Ash’s cock felt so good inside her that she couldn’t keep going with Arwen. He barely seemed to mind. Instead, he knelt over her head and stroked his cock over her, in full view. Dove had no metric to judge mascs’ bodies but she liked looking at Arwen’s ass, liked the way his balls bounced as his hand stroked the length of his shaft. She envied Zia Tau for a moment because Zia had had three months’ start on her. She was hypnotized, her body jarred from memory by the thrusting reality of Ash’s fucking her, and her eyes locked on Arwen’s cock until he came, falling forward and shooting a jet of come along the length of her body. It fell between her breasts, and both brothers fell on the white stream hungrily. Arwen’s cock brushed against her cheek, the last traces of its thick payload close enough she could taste it.
Ash’s next climax came seconds later, and Dove groaned. “More,” she gasped.
“More?” Arwen laughed lovingly, and bent down to kiss her. Dove shuddered in response, a kind of climax that was more soul than body. “We have more for you,” he said.
The brothers traded places. Another round of masc lust battered Dove, lust that seemed to shine from their sweet bodies. She lost track of the count and varieties of pleasure that they inflicted upon her. She knew only that she had found a place she never wanted to leave.
They left her on the bed, alone for a second, both sitting back and watching her. She turned and giggled, watching as their feet played, toes intertwined, a childish game that caused them to laugh, and her with them. “Oh, girls,” she said. “I mean, boys. Guys.” She laughed. “Ohh....”
“So, can we convince you to move in?” one said.
“No,” she said. “No, not yet. I still… I still need to figure something out.”
“I don’t know,” Dove said. “Goddess, I am covered in… in gunk!” She laughed.
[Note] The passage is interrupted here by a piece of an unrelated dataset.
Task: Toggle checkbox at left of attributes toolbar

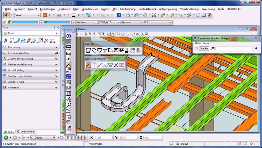Action: (x=5, y=22)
“Why don’t you take a shower?” One said. “If you’re not going to move in yet, you have to go back.” “Zia’s probably worried about you.”
“I’m not rooming with Zia,” Dove said, her body reluctant to move, her muscles heavy with the passion they had felt. “I’m rooming with Taborah.”
“The vacchead with the wine?”
She nodded. “Zia and Polly took a room together.”
“I’m sorry.” “Yeah, Zia and Polly would understand.” “Taborah probably wouldn’t.”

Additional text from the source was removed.